DeSantis: friend or foe of environmentalists?

Gov. Ron DeSantis may be using his first days in his new office to appeal to environmentalists, but his record suggest that won’t last. SPECIAL TO THE ORACLE

The governor’s mansion in Tallahassee has been home to Republican leadership for the past 20 years. Now that Sen. Rick Scott has passed the baton to Gov. Ron DeSantis, what can we expect to change in Florida’s executive branch?

Will DeSantis’ policies differ from his predecessor? It depends on which Ron DeSantis we get.

The most obvious deviation between the Scott and DeSantis administrations appears to be their posture toward environmental policy. DeSantis has long been an opponent of the sugar industry’s disproportionate voice in Florida politics, a sentiment broadly shared by the Florida electorate.

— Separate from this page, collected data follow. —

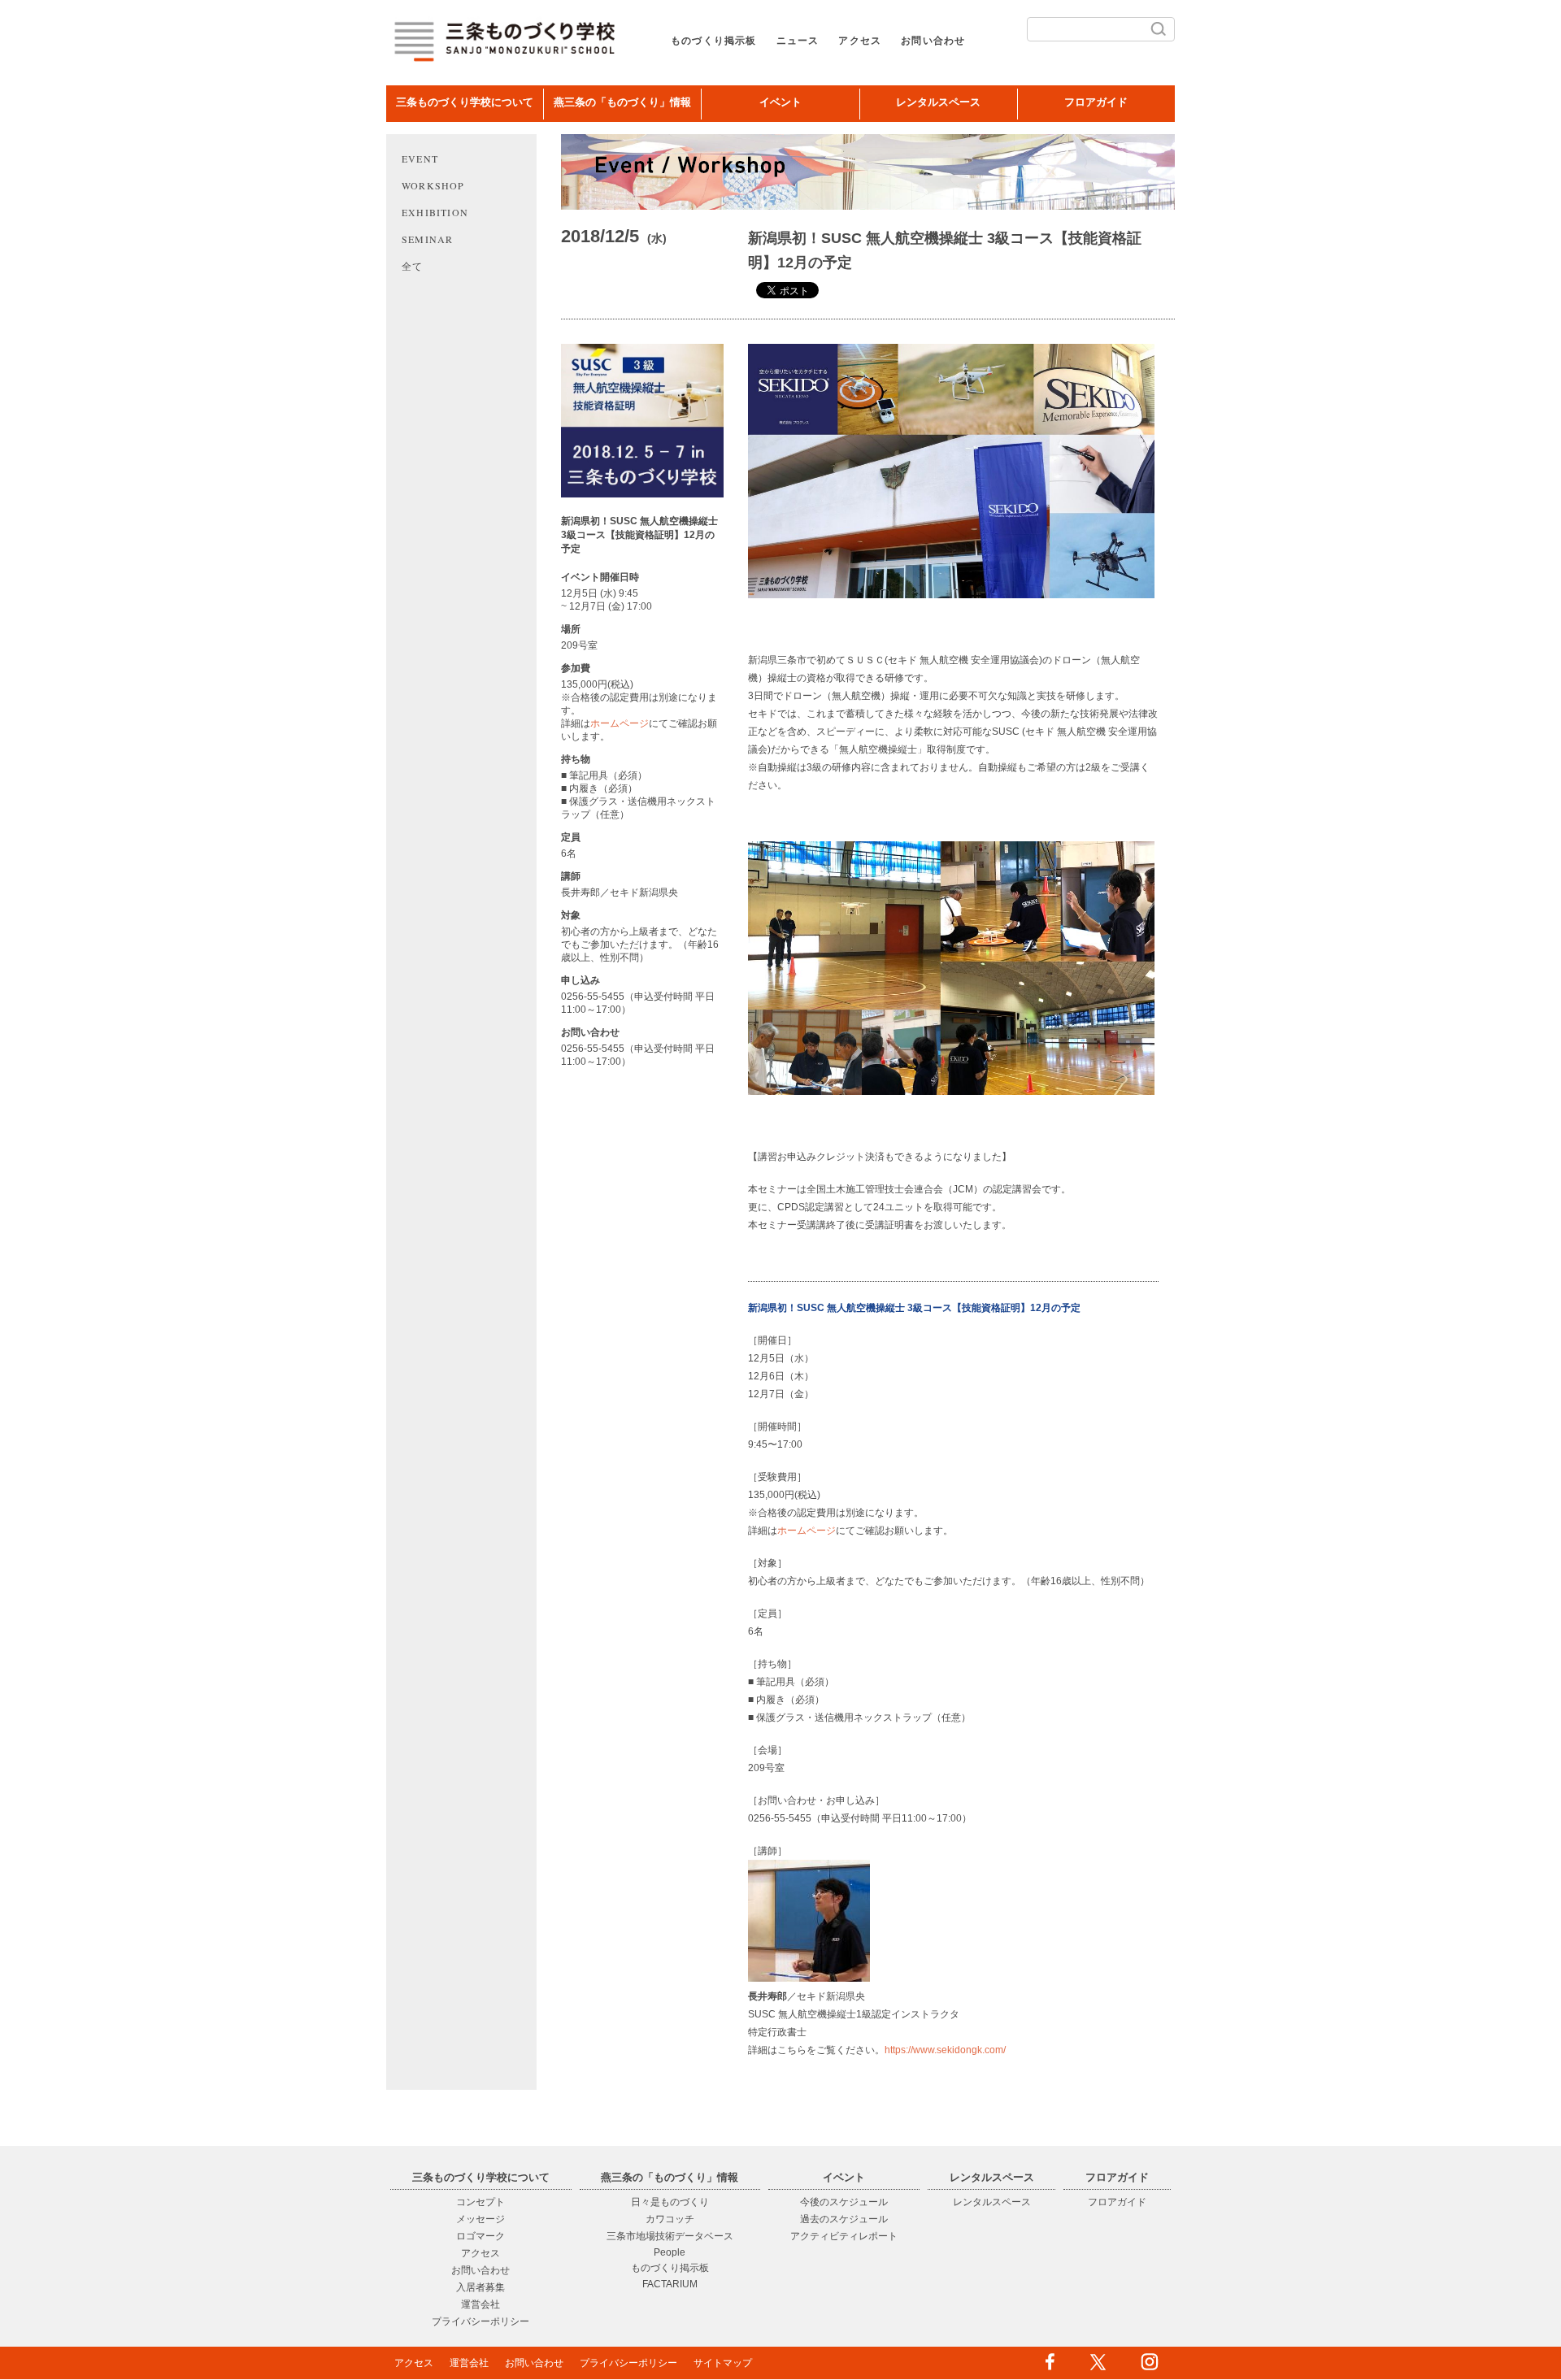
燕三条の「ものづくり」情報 (622, 102)
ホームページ (619, 723)
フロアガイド (1096, 102)
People (669, 2252)
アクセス (859, 40)
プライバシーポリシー (480, 2321)
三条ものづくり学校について (464, 102)
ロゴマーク (480, 2236)
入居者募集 (480, 2287)
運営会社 (480, 2304)
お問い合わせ (933, 40)
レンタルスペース (938, 102)
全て (412, 265)
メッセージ (480, 2219)
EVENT (420, 158)
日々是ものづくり (670, 2202)
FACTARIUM (670, 2284)
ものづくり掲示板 (714, 40)
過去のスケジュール (844, 2219)
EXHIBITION (435, 212)
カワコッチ (670, 2219)
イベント (780, 102)
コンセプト (480, 2202)
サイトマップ (723, 2363)
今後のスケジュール (844, 2202)
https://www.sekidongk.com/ (945, 2050)
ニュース (798, 40)
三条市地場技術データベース (670, 2236)
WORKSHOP (433, 185)
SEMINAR (427, 238)
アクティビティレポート (844, 2236)
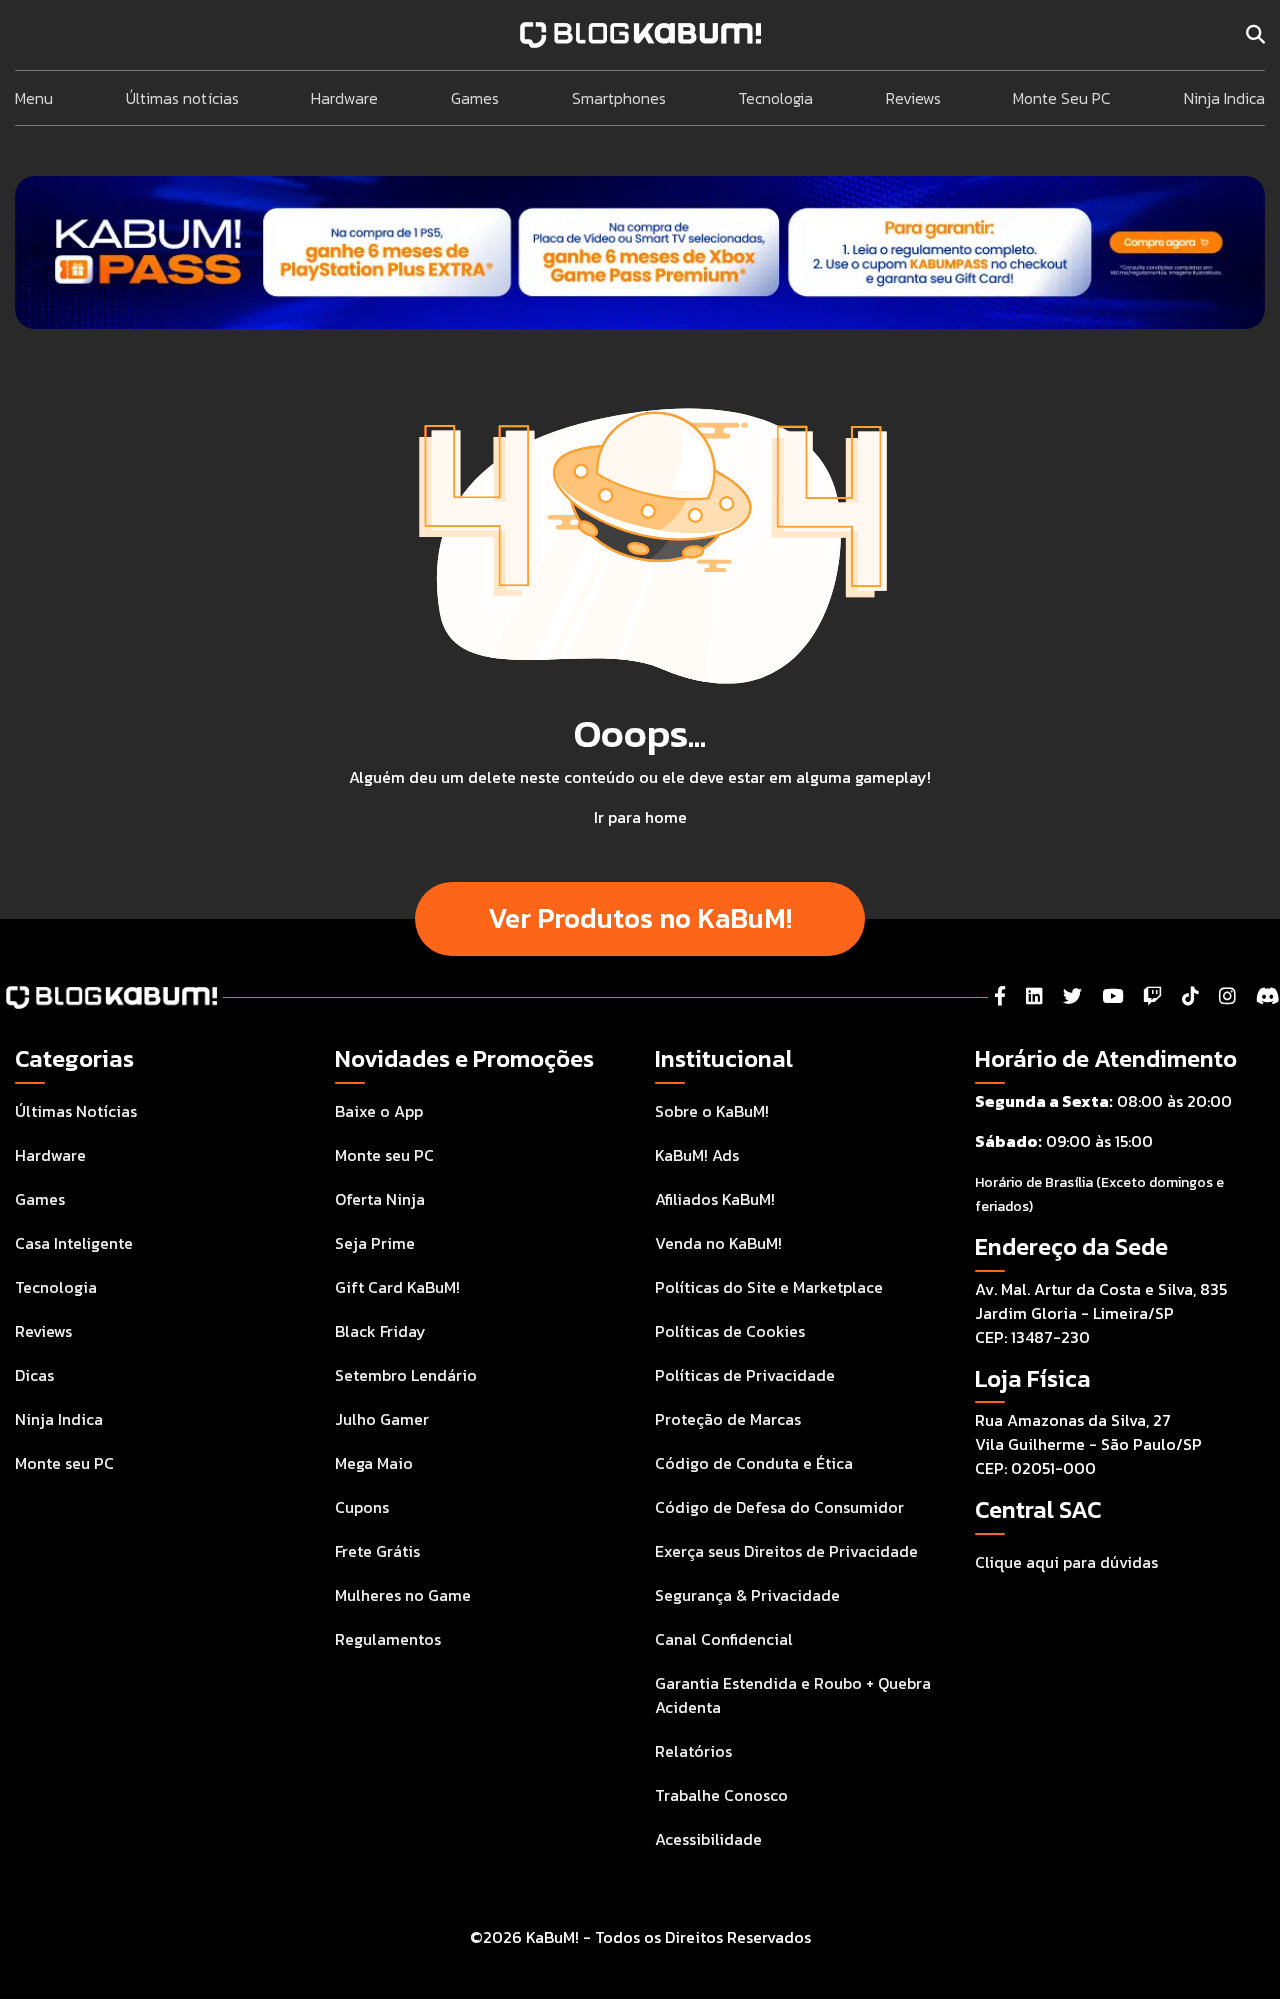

This could be proof that DeSantis is a “Teddy Roosevelt Conservationist” as he claims. However, when you put the rest of his political career in context it becomes clear that DeSantis is a wolf in environmentalist’s clothing.

DeSantis’ stance on the sugar industry was one of the clear distinctions between himself and Adam Putnam, his opponent in the Republican primary. This was also out of step with Sen. Scott who received $100,000 from U.S. sugar, for his political action committee during his time as Governor.

The reason DeSantis’ position on the sugar industry is encouraging is that the industry has a continuous habit of polluting South Florida’s water reservoirs with phosphorus found in their fertilizer, which is one of the main contributors to the state’s toxic algae crisis, which includes red tide. DeSantis has been making sweeping declarations about how he intends to tackle this crisis, but it is important to put his statements in their proper context.

It is true that he has a better track record as it pertains to the corrupting impact of big sugar, but that doesn’t mean that environmentalists should put their complete trust in the new governor.

He has attempted to play both sides on the issue of climate change, by claiming to be neither a climate change “denier” nor a climate change “believer.”

Statements like this should give any environmentalist pause because they show a real lack of concern for one of the greatest environmental challenges we have ever faced. He may show concern over the issue of toxic algae, but he is very flippant about issuing any kind of change that will preserve our environment in the long term.

His belief seems to be that taking action to counteract the effects of climate change should be the federal government’s burden to bear. However, while he was in Congress, and actually had influence in the federal government, he voted along with Republicans to limit the government’s ability to assess the impact of climate change.

This alone should be enough to question his environmental credentials.

While the distance DeSantis has placed between himself and the sugar industry should encourage environmentalists, they should not be fooled into believing DeSantis is on their side.

Considering that Florida will be affected the most by rising sea levels, we should be the ones leading the way on clean renewable energy.

At a time in which hurricanes are growing stronger in our own backyard due to a changing climate, Floridians deserve more than neutrality on this all-important issue.

 

Jared Sellick is a junior majoring in political science.